Please copy, exactly as they appear below, the lines from the one containing "Donate (221, 2009)" through the one containing "Visit (118, 67)".

- _INFORMATION PROVIDED_

[Start of section]

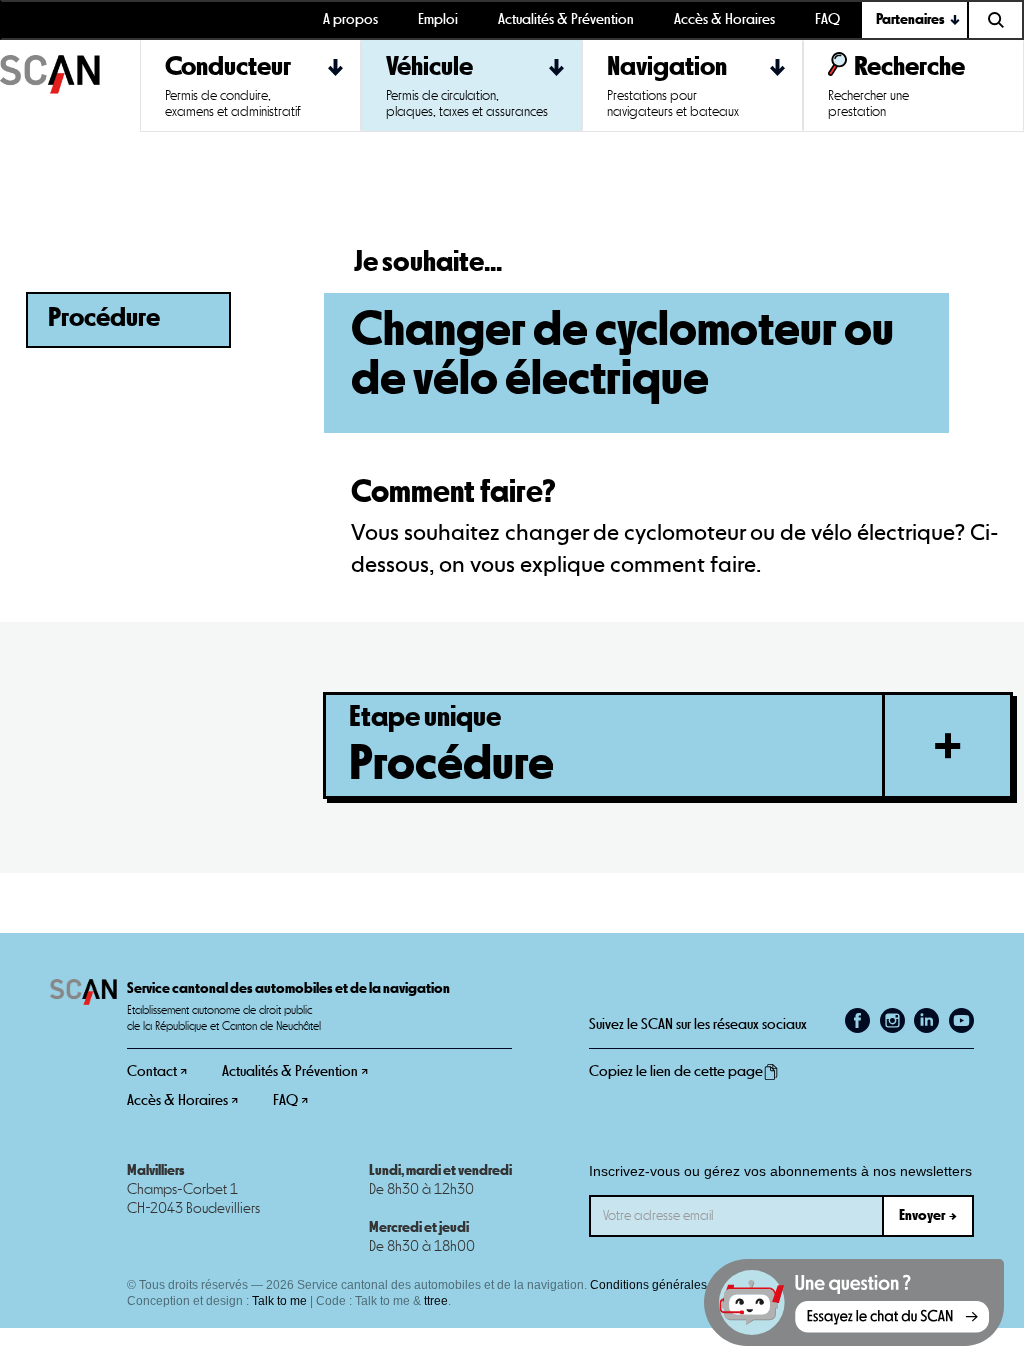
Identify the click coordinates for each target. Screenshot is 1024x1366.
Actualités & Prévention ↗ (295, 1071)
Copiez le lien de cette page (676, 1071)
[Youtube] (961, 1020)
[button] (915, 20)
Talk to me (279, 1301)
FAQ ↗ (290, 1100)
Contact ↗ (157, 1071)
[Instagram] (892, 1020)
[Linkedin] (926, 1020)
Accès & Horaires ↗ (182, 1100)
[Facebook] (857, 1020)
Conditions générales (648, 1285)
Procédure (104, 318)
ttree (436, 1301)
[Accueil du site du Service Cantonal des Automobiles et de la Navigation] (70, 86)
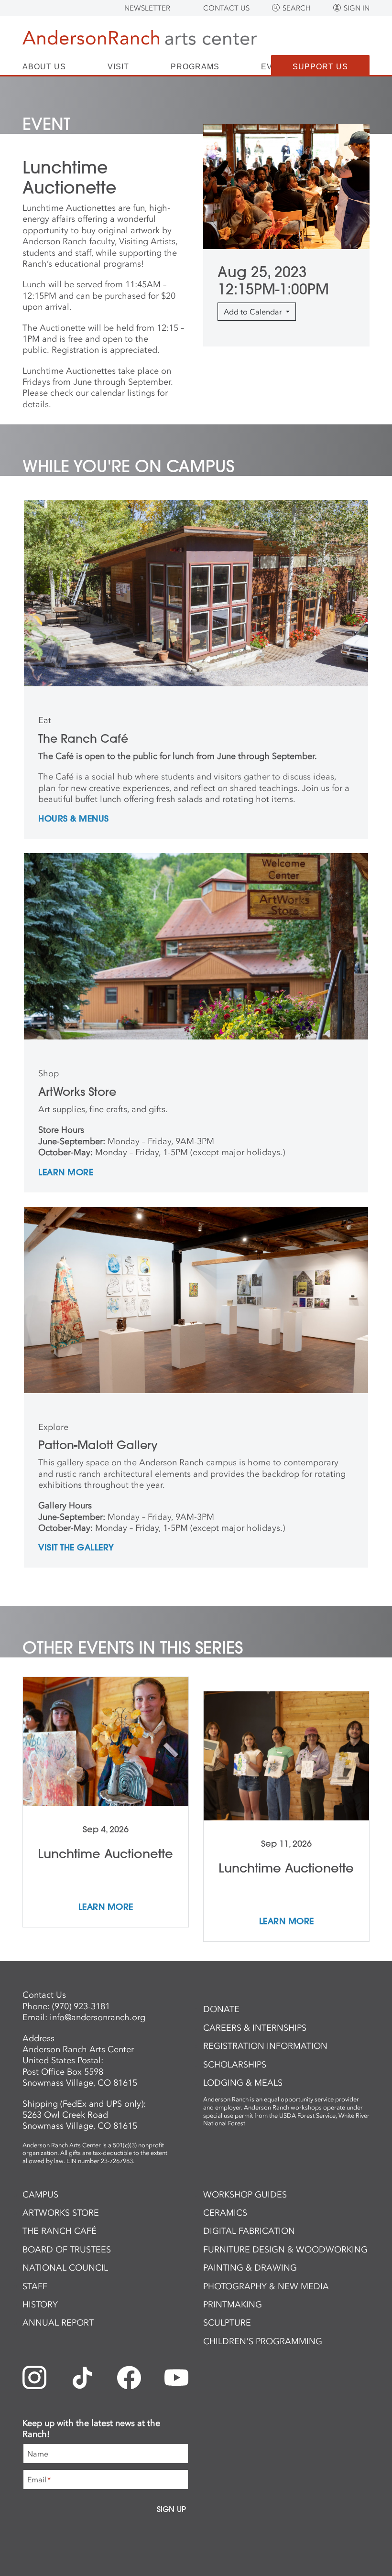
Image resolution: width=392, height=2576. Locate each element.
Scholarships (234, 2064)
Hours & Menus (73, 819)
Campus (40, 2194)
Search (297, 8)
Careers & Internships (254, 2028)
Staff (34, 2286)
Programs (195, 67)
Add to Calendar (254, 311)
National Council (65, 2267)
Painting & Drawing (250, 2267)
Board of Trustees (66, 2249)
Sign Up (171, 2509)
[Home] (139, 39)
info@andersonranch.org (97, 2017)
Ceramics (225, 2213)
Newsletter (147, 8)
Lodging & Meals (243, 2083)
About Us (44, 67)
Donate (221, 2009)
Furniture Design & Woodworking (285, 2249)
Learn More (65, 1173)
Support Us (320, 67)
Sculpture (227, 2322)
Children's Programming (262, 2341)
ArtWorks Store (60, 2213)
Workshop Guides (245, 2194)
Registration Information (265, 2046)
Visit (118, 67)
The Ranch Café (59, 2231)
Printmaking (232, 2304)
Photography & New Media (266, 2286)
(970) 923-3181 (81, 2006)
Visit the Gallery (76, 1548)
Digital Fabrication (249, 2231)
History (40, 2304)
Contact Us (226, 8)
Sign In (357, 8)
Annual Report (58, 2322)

[End of section]

- _ANSWER SPACE_
Donate (221, 2009)
Furniture Design & Woodworking (285, 2249)
Learn More (65, 1173)
Support Us (320, 67)
Sculpture (227, 2322)
Children's Programming (262, 2341)
ArtWorks Store (60, 2213)
Workshop Guides (245, 2194)
Registration Information (265, 2046)
Visit (118, 67)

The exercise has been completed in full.